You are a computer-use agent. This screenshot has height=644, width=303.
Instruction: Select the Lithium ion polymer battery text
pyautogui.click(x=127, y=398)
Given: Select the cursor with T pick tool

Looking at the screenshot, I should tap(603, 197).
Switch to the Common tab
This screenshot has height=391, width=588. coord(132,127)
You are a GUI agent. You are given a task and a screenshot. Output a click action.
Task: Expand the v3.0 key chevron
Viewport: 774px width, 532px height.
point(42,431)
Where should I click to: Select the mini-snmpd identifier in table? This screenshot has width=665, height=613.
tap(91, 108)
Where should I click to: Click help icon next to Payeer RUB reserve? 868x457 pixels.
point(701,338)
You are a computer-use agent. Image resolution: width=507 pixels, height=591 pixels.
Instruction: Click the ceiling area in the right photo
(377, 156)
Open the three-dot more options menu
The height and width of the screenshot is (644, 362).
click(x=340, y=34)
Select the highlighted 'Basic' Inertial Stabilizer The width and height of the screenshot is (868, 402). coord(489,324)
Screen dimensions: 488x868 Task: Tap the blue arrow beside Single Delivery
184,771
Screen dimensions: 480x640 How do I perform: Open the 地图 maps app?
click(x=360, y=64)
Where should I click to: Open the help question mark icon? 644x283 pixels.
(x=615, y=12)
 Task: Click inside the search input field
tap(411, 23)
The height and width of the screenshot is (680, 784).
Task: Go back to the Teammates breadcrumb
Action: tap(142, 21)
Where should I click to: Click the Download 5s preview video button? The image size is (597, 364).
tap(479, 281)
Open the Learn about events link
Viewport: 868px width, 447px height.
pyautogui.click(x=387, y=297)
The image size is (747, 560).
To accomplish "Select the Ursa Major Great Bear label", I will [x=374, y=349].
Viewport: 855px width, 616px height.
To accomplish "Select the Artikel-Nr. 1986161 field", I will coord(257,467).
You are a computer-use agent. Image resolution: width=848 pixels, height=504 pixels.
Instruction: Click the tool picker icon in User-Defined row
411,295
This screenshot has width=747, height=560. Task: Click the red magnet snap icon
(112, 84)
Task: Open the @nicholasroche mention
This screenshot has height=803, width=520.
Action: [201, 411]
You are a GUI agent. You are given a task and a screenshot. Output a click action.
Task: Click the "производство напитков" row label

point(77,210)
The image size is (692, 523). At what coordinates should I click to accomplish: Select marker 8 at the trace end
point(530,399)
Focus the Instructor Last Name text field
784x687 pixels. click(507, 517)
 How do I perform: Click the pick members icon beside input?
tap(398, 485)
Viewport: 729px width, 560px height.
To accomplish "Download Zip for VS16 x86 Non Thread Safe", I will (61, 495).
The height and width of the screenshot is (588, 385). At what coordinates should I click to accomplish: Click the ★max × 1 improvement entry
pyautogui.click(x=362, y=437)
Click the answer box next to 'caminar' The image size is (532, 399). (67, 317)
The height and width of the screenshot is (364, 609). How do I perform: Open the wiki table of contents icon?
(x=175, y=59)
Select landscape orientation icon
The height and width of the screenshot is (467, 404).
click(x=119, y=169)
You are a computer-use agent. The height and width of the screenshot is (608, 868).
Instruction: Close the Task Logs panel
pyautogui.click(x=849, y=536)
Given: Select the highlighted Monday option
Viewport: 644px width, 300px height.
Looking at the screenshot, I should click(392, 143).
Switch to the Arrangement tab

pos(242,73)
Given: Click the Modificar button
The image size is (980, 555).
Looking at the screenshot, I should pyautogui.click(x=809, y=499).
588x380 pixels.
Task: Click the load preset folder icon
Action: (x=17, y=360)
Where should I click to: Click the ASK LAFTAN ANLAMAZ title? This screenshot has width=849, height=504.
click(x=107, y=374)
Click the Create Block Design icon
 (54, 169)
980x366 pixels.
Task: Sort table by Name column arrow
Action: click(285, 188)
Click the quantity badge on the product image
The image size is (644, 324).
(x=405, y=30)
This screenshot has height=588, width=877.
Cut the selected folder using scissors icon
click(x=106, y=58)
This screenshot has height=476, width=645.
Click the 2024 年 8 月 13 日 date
+ + + + +
[WORK TASK]
Write out each entry once more, exactly as it was given.

[REPLY]
You are a computer-use agent. This screenshot has height=644, width=303.
Instruction: Select the Lithium ion polymer battery text
pyautogui.click(x=127, y=398)
Given: Select the cursor with T pick tool

Looking at the screenshot, I should tap(603, 197).
Switch to the Common tab
This screenshot has height=391, width=588. coord(132,127)
You are a GUI agent. You are given a task and a screenshot. Output a click action.
Task: Expand the v3.0 key chevron
Viewport: 774px width, 532px height.
point(42,431)
Where should I click to: Select the mini-snmpd identifier in table? This screenshot has width=665, height=613.
tap(91, 108)
Where should I click to: Click help icon next to Payeer RUB reserve? 868x457 pixels.
point(701,338)
You are a computer-use agent. Image resolution: width=507 pixels, height=591 pixels.
Instruction: Click the ceiling area in the right photo
(377, 156)
Open the three-dot more options menu
The height and width of the screenshot is (644, 362).
click(x=340, y=34)
Select the highlighted 'Basic' Inertial Stabilizer The width and height of the screenshot is (868, 402). coord(489,324)
Screen dimensions: 488x868 Task: Tap the blue arrow beside Single Delivery
184,771
Screen dimensions: 480x640 How do I perform: Open the 地图 maps app?
click(x=360, y=64)
Where should I click to: Open the help question mark icon? 644x283 pixels.
(x=615, y=12)
 Task: Click inside the search input field
tap(411, 23)
The height and width of the screenshot is (680, 784).
Task: Go back to the Teammates breadcrumb
Action: tap(142, 21)
Where should I click to: Click the Download 5s preview video button? The image size is (597, 364).
tap(479, 281)
Open the Learn about events link
Viewport: 868px width, 447px height.
pyautogui.click(x=387, y=297)
The image size is (747, 560).
To accomplish "Select the Ursa Major Great Bear label", I will [x=374, y=349].
Viewport: 855px width, 616px height.
To accomplish "Select the Artikel-Nr. 1986161 field", I will coord(257,467).
You are a computer-use agent. Image resolution: width=848 pixels, height=504 pixels.
Instruction: Click the tool picker icon in User-Defined row
411,295
This screenshot has width=747, height=560. Task: Click the red magnet snap icon
(112, 84)
Task: Open the @nicholasroche mention
This screenshot has height=803, width=520.
Action: [201, 411]
You are a GUI agent. You are given a task and a screenshot. Output a click action.
Task: Click the "производство напитков" row label

point(77,210)
The image size is (692, 523). At what coordinates should I click to accomplish: Select marker 8 at the trace end
point(530,399)
Focus the Instructor Last Name text field
784x687 pixels. click(507, 517)
 How do I perform: Click the pick members icon beside input?
tap(398, 485)
Viewport: 729px width, 560px height.
To accomplish "Download Zip for VS16 x86 Non Thread Safe", I will (61, 495).
The height and width of the screenshot is (588, 385). At what coordinates should I click to accomplish: Click the ★max × 1 improvement entry
pyautogui.click(x=362, y=437)
Click the answer box next to 'caminar' The image size is (532, 399). (67, 317)
The height and width of the screenshot is (364, 609). How do I perform: Open the wiki table of contents icon?
(x=175, y=59)
Select landscape orientation icon
The height and width of the screenshot is (467, 404).
click(x=119, y=169)
You are a computer-use agent. The height and width of the screenshot is (608, 868).
Instruction: Close the Task Logs panel
pyautogui.click(x=849, y=536)
Given: Select the highlighted Monday option
Viewport: 644px width, 300px height.
Looking at the screenshot, I should click(392, 143).
Switch to the Arrangement tab

pos(242,73)
Given: Click the Modificar button
The image size is (980, 555).
Looking at the screenshot, I should pyautogui.click(x=809, y=499).
588x380 pixels.
Task: Click the load preset folder icon
Action: (x=17, y=360)
Where should I click to: Click the ASK LAFTAN ANLAMAZ title? This screenshot has width=849, height=504.
click(x=107, y=374)
Click the Create Block Design icon
 (54, 169)
980x366 pixels.
Task: Sort table by Name column arrow
Action: click(285, 188)
Click the quantity badge on the product image
The image size is (644, 324).
(x=405, y=30)
This screenshot has height=588, width=877.
Cut the selected folder using scissors icon
click(x=106, y=58)
This screenshot has height=476, width=645.
Click the 2024 年 8 月 13 日 date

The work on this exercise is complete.